The Brush Guide: What type of brush or comb do I need?
There are 5 main types of brushes, then variations within each type for different purposes. let's take a look at each type of brush and comb, and what they are used for, to help you decide which is right for you.
The 5 types are:
Deshedders and Dematters often come under rakes also.
Coat type, condition, and what result you’re trying to achieve, all factor in to deciding what type to get.
What’s a Bristle Brush used for?
Works with all coat types but best for puppies of all coat types, and for adult dogs with lighter, thinner, shorter coats. Bristle brushes are a popular choice as an everyday, full body brush. They are a gentle brush type that removes a moderate amount of dead coat and removes light tangles before they form knots. Bristle brushes come in a few types, including bristle only, combo pin and bristle, different firmness levels, and natural boar bristle.
If used on longer or thicker areas of coat, a bristle brush is best used for finishing only, rather than the main brush, as the bristles doesn’t go down right through thicker or longer coats.
What’s a Pin Brush used for?
A pin brush is also popular as an everyday brush, rated for all coat types, however is a better match for adult dogs with thicker or medium to longer coats, or for longer areas of coat, as the pins reach down through the coat better than a bristle brush can.

Recorded information:
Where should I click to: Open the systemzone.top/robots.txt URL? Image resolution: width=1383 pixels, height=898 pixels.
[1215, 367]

==

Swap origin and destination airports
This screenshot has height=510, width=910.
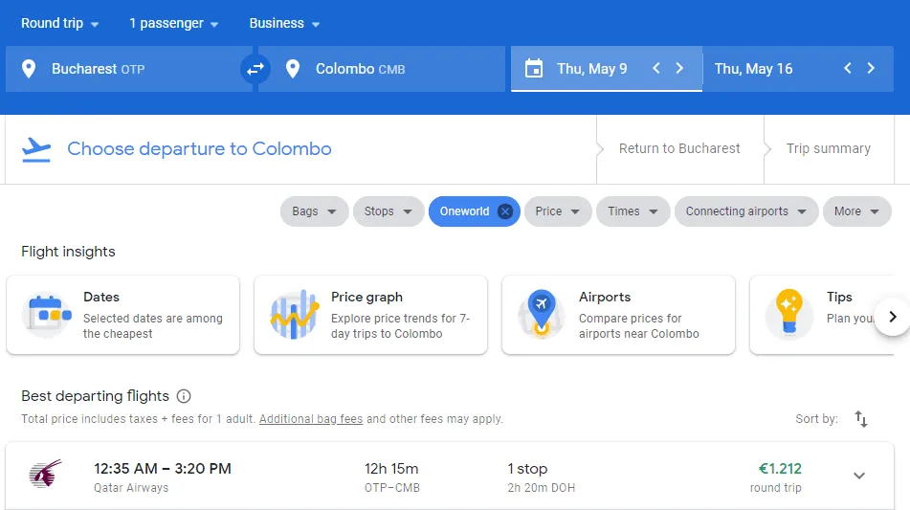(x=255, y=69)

Actions to take:
A. From the brush guide, return the part that opens with the words containing "What’s a Bristle" and closes with "natural boar bristle.".
B. Resume the brush guide, writing on from its final sentence.
The data above plays no part in this work.

Responses for each task:
A.
What’s a Bristle Brush used for?
Works with all coat types but best for puppies of all coat types, and for adult dogs with lighter, thinner, shorter coats. Bristle brushes are a popular choice as an everyday, full body brush. They are a gentle brush type that removes a moderate amount of dead coat and removes light tangles before they form knots. Bristle brushes come in a few types, including bristle only, combo pin and bristle, different firmness levels, and natural boar bristle.

B.
Pin brushes remove less dead coat than bristle brushes do, but are better at finding and removing tangles and knots, and the better choice for upkeep of thicker, longer, double or curly coats. A common use is as the all-over body brush for longer, thicker or knot-prone coats. Also used for dogs with mixed texture or mixed length coats (used on the longer areas of coat like the legs and tail). When a knot is found that is not easily brushed out with the pin brush, swap to a slicker brush or comb for targeted knot removal.
What’s a Slicker Brush used for?
A slicker brush has very fine wire bristles which are flexible, usually on a soft pad. They can be used as a full body brush or for targeted knot and undercoat removal. For removing knots, they are typically used in a patting motion, starting from the end of the knot working slowly inwards to the root, bit by bit until the knot is brushed out. For bad knots, best used in combination with a detangling spray.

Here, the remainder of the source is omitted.